Antagonism of h5-HT1A receptor-mediated stimulation of [35S]GTPγ S binding to Gαi3 subunits by WAY100,635
| pKBValues | ||||
|---|---|---|---|---|
| Ligands | Ascending Component | Descending Component | n | |
| Constant [Antagonist] | ||||
| 5-HT + WAY (10 nM) | 9.68 ± 0.10 | 9.74 ± 0.10 | 8 | |
| (+)-8-OH-DPAT + WAY (10 nM) | 9.23 ± 0.09 | 9.66 ± 0.12 | 3 | |
| Pindolol + WAY (3 nM) | 9.19 ± 0.19 | 4 | ||
| Spiperone + WAY (3 nM) | 9.58 ± 0.27 | 4 | ||
| Constant [Agonist] | ||||
| Pindolol (100 nM) + WAY | 9.46 ± 0.04 | 3 | ||
| Spiperone (1 μM) + WAY | - | 9.63 ± 0.11 | 3 | |
Activation of Gα i3 G-protein subunits in CHO-h5-HT1A cell membranes was determined employing an antibody-capture/SPA detection technique.

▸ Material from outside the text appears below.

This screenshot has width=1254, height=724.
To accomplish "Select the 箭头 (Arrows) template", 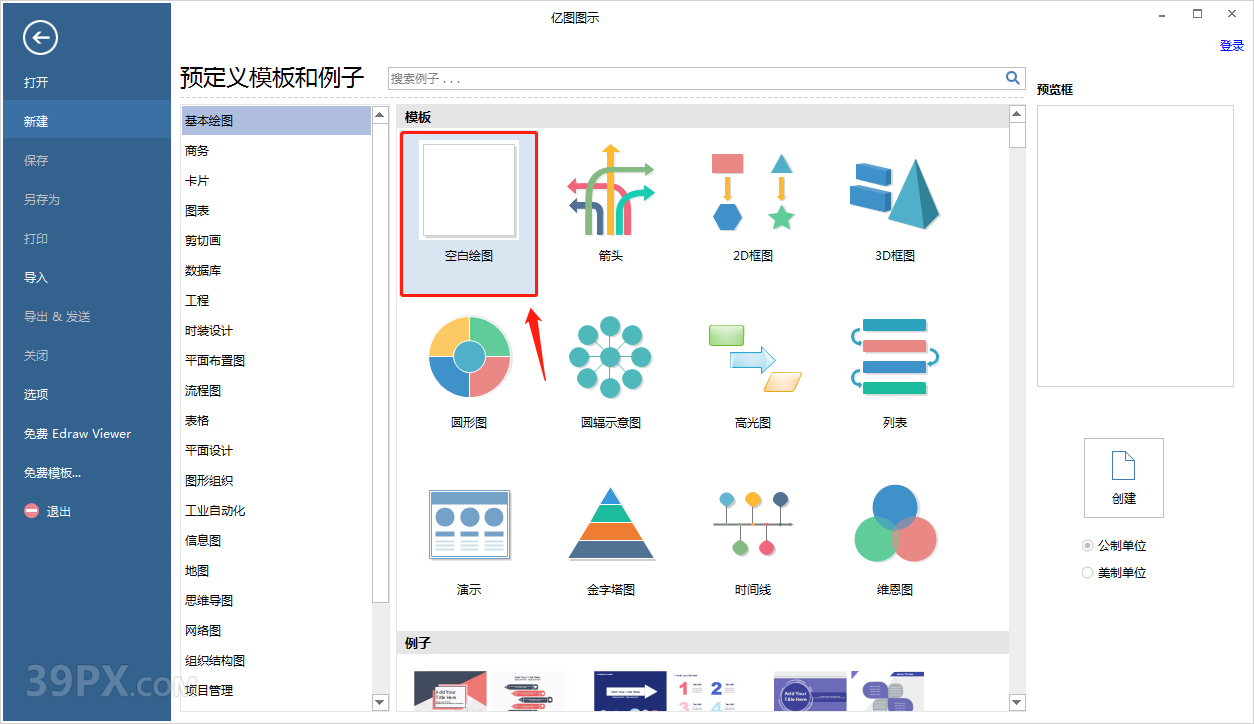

Ligands were preincubated with membranes for 30 min before adding [35S]GTPγ S. Fixed concentrations (3 or 10 nM) of WAY100,635 shifted the isotherms of 5-HT, (+)-8-OH-DPAT, pindolol, and spiperone. For 5-HT and (+)8-OH-DPAT, pK B values were calculated for the ascending and descending components of bell-shaped isotherms. Stimulation induced by pindolol (100 nM) and inhibition induced by spiperone (1 μM) were concentration-dependently reversed by WAY100,635. pK B values resemble the pK i value (9.91) of WAY100,635 at h5-HT1A receptors (Newman-Tancredi et al., 2001a). Data are expressed as mean ± S.E.M. of n independent determinations performed in duplicate.